Emile Nelligan 1879-1941 (poète québécois schizoïde)






Christus aan het Kruis

Ik groette elke ochtend dat grote kruis van hout
waaraan in gips de Redder van onze zielen hing
als een sinister baken waarvoor men knielen ging
en boete doen voor wat men als onkuis beschouwt.

Maar toen ik laatst gewaar werd het roepen van een kind,
en zwierf door de weiden met dromerige blik,
citerend uit Eloa, met af en toe een snik,
zoals het een Éphèbe past die dartelt in de wind,

zag ik wat schilfers van het beeld en van het kruis,
van gips en hout tussen de sleutelbloemen,
en bij elkaar was het een grote berg van gruis.

En ik bleef daar, bedroefd, om na te denken.
Ik moest mijzelf één dergenen noemen
die Jezus kruisigen met opzet om te krenken.


(Vertaling: HFH Reuvers)



Christ en Croix

Je remarquais toujours ce grand Jésus de plâtre
Dressé comme un pardon au seuil du vieux couvent,
Échafaud solennel à geste noir, devant
Lequel je me courbais, saintement idolâtre.

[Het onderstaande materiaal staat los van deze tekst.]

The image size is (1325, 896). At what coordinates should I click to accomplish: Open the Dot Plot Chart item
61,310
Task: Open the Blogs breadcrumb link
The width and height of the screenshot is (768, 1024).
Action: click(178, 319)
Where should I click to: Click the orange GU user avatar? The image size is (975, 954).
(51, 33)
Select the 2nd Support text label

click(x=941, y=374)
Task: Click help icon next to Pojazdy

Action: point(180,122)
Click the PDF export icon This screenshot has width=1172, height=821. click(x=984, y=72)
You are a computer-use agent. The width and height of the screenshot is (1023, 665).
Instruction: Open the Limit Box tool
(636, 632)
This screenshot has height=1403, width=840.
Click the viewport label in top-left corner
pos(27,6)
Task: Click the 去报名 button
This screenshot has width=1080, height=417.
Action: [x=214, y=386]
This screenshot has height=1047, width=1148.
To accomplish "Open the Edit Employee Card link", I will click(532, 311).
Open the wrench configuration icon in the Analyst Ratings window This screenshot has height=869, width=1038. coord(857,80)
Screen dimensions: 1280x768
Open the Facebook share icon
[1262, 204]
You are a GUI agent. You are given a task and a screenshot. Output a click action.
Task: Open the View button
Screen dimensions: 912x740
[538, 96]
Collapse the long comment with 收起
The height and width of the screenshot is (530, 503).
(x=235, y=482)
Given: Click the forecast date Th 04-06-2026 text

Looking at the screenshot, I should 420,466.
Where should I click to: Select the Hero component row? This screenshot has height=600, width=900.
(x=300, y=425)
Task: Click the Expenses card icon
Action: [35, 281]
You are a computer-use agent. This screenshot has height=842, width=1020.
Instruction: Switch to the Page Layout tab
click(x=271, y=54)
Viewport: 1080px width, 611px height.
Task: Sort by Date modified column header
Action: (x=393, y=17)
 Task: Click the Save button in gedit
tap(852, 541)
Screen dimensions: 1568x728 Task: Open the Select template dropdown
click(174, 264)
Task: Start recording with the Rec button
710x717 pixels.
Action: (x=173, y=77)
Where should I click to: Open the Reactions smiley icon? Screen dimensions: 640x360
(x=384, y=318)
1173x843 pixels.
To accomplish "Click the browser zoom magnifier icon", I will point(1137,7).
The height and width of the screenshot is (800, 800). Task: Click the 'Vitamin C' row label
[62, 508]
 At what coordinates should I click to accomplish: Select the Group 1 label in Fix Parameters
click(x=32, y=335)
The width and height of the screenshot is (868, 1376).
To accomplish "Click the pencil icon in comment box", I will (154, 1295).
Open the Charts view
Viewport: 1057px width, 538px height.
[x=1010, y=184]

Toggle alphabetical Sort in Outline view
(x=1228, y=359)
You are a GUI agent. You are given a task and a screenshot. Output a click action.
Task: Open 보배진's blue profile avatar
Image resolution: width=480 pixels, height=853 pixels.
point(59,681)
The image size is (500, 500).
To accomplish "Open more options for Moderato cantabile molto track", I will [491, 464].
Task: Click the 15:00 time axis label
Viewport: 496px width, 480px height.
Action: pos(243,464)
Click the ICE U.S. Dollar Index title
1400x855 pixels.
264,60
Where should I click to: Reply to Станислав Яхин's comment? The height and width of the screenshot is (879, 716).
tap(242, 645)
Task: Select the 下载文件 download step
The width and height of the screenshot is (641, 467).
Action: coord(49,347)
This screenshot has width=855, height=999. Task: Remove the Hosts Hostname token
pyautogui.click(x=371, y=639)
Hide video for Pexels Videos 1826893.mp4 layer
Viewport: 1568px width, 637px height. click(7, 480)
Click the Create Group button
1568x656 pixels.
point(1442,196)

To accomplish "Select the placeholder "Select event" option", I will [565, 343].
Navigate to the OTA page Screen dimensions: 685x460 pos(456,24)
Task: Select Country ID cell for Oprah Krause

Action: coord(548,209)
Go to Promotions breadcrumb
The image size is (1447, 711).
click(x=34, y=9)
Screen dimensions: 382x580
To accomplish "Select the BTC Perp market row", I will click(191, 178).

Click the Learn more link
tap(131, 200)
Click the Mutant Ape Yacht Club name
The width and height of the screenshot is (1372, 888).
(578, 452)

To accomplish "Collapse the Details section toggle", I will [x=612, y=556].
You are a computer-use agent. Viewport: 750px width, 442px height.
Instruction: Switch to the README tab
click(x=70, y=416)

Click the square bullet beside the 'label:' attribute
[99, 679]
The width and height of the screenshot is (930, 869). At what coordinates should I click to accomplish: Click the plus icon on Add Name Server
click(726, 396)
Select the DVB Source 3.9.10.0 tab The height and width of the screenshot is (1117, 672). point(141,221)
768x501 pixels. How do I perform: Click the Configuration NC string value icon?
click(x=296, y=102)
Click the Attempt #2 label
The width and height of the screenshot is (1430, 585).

Or, l'autre soir, à l'heure où le cri-cri folâtre,
Par les prés assombris, le regard bleu rêvant,
Récitant Eloa, les cheveux dans le vent,
Comme il sied à l'Éphèbe esthétique et bellâtre,

J'aperçus, adjoignant des débris de parois,
Un gigantesque amas de lourde vieille croix
Et de plâtre écroulé parmi les primevères;

Et je restai là, morne, avec les yeux pensifs,
Et j'entendais en moi des marteaux convulsifs
Renfoncer les clous noirs des intimes Calvaires


(Original: Emile Nelligan)



Het Schip van Goud

Het was een prachtig Schip, van zuiver goud gemaakt,
in maagdelijke zee, de masten reikten hoog.
Het boegbeeld was een Vrouw die naar het zonlicht toog,
de haren en de kleding los, en pronkend half naakt.

Maar in een kwade nacht liep het de klippen op,
waar een Sirene zong, verraderlijke fee.
Het hele schip verdween, en nam het boegbeeld mee
de diepe Afgrond in, met barsten in haar kop.

Het was een gouden Schip, en door de flanken heen
kan men de schat nog zien die zeelieden van steen
als Walging, Haat en Zenuw elkaar betwisten gaan.

Wat blijft er over van het Schip in 't zog van de orkaan?
Wat blijft er over van mijn Hart, die nu vergane boot?
Helaas! Het is verloren! Mijn dromen zijn al dood.


(Vertaling: HFH Reuvers)



Le Vaisseau d'Or

Ce fut un grand Vaisseau taillé dans l'or massif:
Ses mâts touchaient l'azur, sur des mers inconnues;
La Cyprine d'amour, cheveux épars, chairs nues,
S'étalait à sa proue, au soleil excessif.

Mais il vint une nuit frapper le grand écueil
Dans l'Océan trompeur où chantait la Sirène,
Et le naufrage horrible inclina sa carène
Aux profondeurs du Gouffre, immuable cercueil.

Ce fut un Vaisseau d'Or, dont les flancs diaphanes
Révélaient des trésors que les marins profanes,
Dégoût, Haine et Névrose, entre eux ont disputés.

Que reste-t-il de lui dans sa tempête brève?
Qu'est devenu mon coeur, navire déserté?
Hélas! Il a sombré dans l'abîme du Rêve!